[Stored records]
+ + + + +

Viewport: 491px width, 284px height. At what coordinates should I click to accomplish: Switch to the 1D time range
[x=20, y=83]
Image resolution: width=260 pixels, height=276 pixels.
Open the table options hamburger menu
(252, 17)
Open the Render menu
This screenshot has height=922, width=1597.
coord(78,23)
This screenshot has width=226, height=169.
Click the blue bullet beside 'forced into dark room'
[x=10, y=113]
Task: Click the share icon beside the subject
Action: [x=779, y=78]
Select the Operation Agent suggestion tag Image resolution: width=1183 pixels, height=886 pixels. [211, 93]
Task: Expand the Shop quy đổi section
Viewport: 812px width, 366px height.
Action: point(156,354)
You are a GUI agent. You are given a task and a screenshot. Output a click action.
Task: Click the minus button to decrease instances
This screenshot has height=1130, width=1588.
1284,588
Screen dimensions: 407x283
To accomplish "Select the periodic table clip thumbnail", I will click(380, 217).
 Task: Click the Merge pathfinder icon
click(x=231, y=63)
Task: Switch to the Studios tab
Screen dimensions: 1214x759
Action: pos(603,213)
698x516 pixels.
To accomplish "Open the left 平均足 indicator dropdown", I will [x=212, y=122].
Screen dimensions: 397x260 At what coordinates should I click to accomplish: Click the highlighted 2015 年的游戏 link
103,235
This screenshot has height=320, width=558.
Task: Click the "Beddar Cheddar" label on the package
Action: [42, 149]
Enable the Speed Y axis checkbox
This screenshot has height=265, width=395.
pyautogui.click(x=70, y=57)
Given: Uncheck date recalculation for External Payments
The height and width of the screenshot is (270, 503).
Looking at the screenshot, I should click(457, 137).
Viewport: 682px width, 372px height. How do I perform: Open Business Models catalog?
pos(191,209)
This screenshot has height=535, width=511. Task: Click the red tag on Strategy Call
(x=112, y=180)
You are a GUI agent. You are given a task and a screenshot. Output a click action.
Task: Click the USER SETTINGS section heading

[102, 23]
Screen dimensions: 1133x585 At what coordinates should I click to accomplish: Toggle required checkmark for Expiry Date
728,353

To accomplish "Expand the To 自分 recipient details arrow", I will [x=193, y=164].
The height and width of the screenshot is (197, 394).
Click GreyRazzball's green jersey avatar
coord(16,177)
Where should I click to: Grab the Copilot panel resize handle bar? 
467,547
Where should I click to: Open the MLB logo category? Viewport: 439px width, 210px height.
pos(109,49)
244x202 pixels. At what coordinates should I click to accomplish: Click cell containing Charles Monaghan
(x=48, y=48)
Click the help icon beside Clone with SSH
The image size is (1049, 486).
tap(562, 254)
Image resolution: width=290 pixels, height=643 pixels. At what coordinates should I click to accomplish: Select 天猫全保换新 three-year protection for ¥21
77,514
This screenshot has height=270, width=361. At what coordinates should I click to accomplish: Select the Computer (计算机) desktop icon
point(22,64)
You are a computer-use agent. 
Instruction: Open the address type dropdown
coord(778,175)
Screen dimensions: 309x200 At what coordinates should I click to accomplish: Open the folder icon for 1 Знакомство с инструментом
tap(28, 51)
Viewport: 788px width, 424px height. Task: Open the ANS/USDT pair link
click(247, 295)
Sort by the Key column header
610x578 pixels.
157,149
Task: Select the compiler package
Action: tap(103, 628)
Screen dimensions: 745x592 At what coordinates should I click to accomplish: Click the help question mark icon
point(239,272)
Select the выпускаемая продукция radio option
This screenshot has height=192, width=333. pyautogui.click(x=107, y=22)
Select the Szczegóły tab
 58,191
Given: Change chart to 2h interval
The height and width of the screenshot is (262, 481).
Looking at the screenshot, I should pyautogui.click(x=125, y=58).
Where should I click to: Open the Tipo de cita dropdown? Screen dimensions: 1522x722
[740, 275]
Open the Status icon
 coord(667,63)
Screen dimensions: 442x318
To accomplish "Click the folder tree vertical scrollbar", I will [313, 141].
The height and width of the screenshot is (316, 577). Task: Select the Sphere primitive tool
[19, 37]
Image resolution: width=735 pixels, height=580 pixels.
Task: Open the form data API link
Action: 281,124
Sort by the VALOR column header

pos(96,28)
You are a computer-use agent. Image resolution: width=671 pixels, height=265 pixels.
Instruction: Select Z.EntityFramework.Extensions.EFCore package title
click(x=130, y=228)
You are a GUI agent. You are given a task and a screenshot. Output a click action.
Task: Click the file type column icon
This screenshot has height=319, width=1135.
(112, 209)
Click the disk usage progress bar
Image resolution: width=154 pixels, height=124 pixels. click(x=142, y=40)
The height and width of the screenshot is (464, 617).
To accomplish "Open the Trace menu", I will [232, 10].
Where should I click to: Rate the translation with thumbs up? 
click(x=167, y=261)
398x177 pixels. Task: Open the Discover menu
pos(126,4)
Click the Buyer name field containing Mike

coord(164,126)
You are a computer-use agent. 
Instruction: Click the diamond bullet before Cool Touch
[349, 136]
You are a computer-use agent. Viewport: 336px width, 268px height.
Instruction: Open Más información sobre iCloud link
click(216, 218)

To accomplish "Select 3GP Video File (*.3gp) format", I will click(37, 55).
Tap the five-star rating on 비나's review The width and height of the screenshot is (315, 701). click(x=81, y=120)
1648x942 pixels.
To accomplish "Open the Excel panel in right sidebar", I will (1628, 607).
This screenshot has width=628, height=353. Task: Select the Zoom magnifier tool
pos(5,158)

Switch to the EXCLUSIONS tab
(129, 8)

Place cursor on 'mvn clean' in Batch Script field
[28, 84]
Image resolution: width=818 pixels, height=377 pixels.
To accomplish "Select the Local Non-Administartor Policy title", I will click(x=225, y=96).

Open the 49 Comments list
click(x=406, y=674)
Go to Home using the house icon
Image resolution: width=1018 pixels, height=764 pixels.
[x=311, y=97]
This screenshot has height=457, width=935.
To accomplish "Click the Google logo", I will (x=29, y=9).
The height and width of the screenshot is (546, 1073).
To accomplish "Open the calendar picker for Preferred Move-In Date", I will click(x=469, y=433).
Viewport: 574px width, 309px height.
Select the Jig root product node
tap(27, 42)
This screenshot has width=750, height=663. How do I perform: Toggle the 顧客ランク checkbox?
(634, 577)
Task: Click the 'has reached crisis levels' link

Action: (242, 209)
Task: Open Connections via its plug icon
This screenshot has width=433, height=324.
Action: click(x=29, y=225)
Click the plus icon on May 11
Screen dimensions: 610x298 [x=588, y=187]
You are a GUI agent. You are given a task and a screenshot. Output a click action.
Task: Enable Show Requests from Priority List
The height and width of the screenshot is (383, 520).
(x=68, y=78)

+ + + + +

> WHAT TO PRODUCE
If a line in the records holds the string "will", count it, and give only the total.

> WRITTEN REPLY
10